---- Records provided

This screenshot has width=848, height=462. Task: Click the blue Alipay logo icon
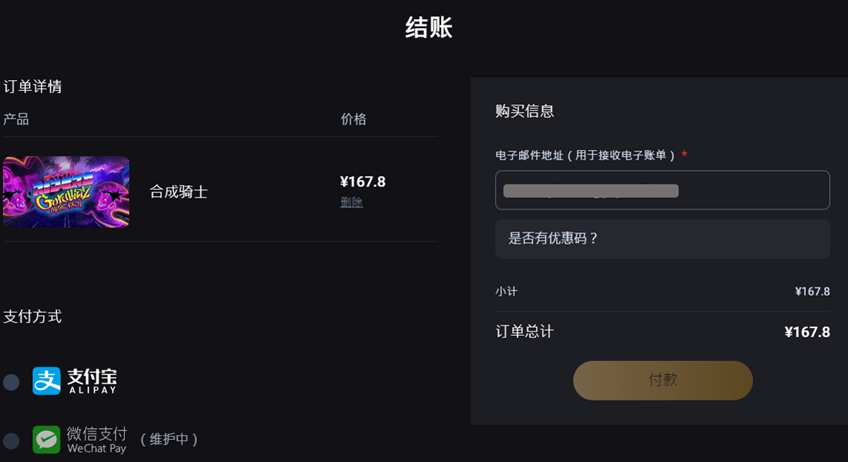tap(47, 381)
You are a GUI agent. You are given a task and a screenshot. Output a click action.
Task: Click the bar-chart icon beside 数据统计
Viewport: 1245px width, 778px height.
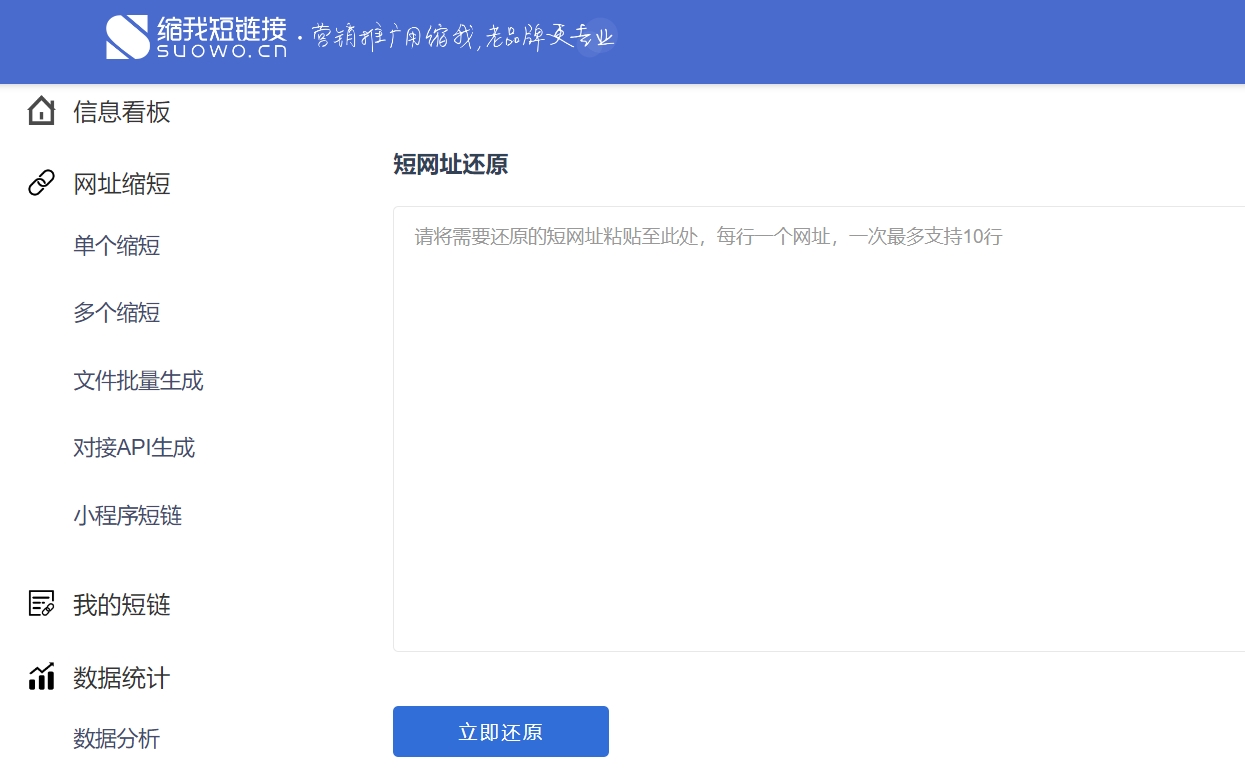[41, 677]
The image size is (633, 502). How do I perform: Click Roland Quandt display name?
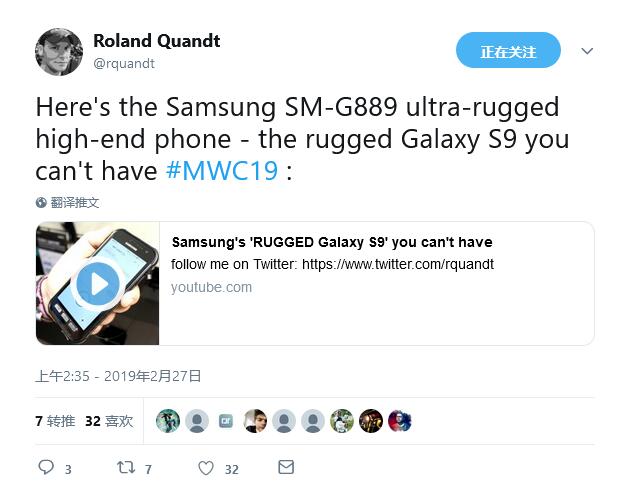pos(157,41)
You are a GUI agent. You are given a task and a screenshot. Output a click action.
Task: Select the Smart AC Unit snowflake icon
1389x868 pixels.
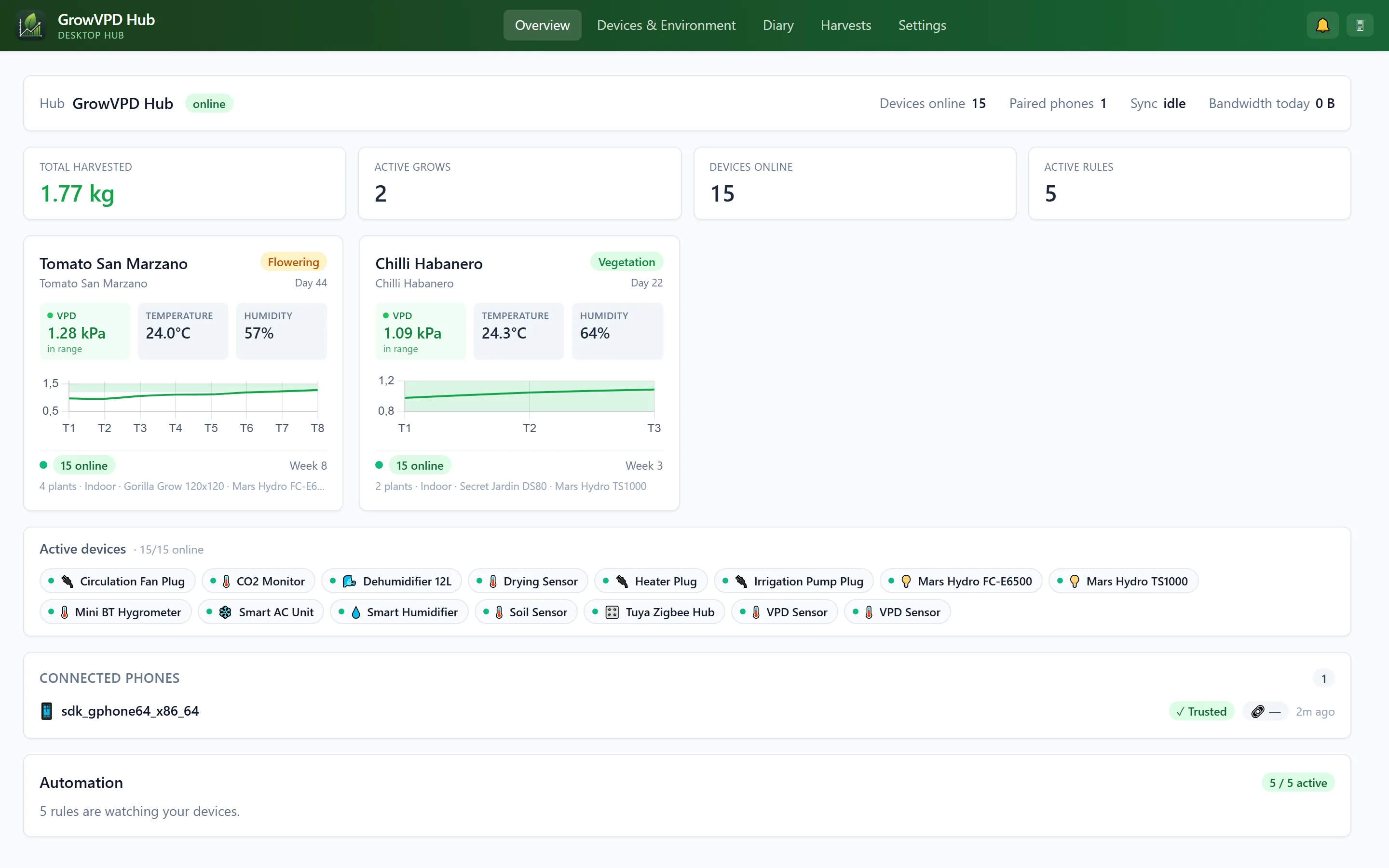(226, 612)
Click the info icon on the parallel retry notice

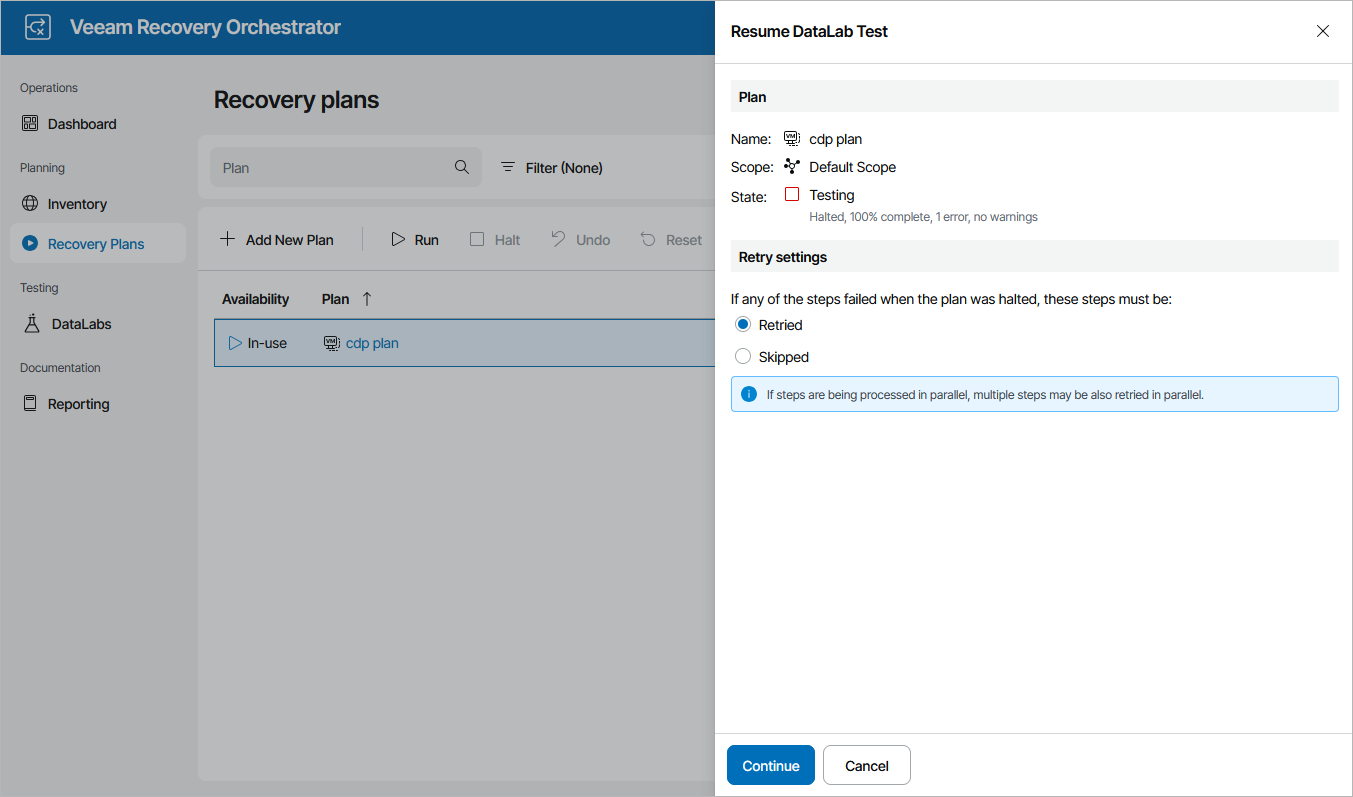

--------

=== Exercise requirements ===
Pictures stay out, but everything else in the records must be output exactly.

=== Answer section ===
This screenshot has width=848, height=462. Task: Click the blue Alipay logo icon
tap(47, 381)
You are a GUI agent. You are given a task and a screenshot. Output a click action.
Task: Click the bar-chart icon beside 数据统计
Viewport: 1245px width, 778px height.
[41, 677]
The image size is (633, 502). How do I perform: Click Roland Quandt display name?
pos(157,41)
You are a GUI agent. You are given a task and a screenshot. Output a click action.
Task: Select the Smart AC Unit snowflake icon
1389x868 pixels.
(226, 612)
Click the info icon on the parallel retry notice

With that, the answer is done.